Joey Kramer Hit Hard, also known as "Hit Hard", is a music game developed for the iOS in February 2010. It is the first game in the series. Joey Kramer's new iPhone application is named after the drummer's book, Hit Hard: A Story of Hitting Rock Bottom at the Top, which was released in June 2009.

On February 26, 2010, American studio Paid, Inc. released the first version of the Joey Kramer Hit Hard iPhone Game to the iTunes Store. It is Compatible with iPhone and iPod touch. Requires iPhone OS 3.0 or later. According to the game’s description, it allows the user to “step up to the kit with Aerosmith’s Joey Kramer and put your skills to the test.” The game has 15 levels of different beats from well-known Aerosmith hits.

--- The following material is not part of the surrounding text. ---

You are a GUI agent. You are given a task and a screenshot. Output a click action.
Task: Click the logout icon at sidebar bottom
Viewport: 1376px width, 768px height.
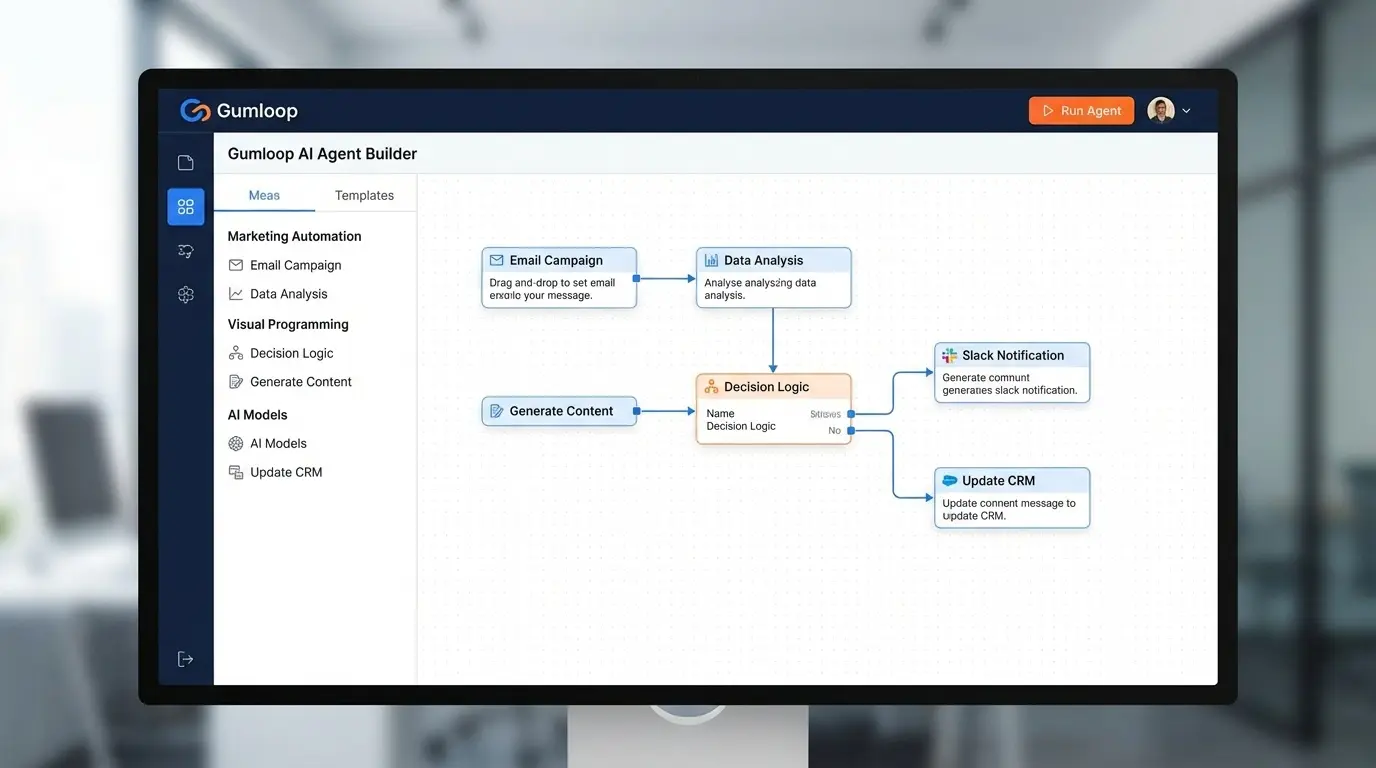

During freestyle play, players can tap the various drums and cymbals that make up Joey’s on-screen drum kit and hear the sounds in real time to knock out their own beats or those of their favorite Aerosmith hits. Freestyle play is not scored and is not part of the Hit Hard competition.

Each level has the user tap the sequence of drum beats to match Kramer’s. The levels become increasingly difficult as the game goes on. Once the user has completed all 15 levels, he or she then receives a message from Joey Kramer and submits their high score to the leader board. The interactive leader board on the game shows scores from iPhones and iPod Touches, and it allows players to see where they stand world-wide. Upon the user submitting their high score, they are then entered for a chance to win a prize from Kramer. To drum up the competition, the app gives away exciting prizes to the person who holds the highest score for the Joey Kramer "Hit Hard" iPhone App at the end of each month.

The prizes awarded to those with the high scores vary each month. Winners may take home things like snare drums, drumsticks, autographed drum heads, autographed Zildjian cymbals, and more. The prizes vary in retail value; however, some are said to be upwards of $1000.00.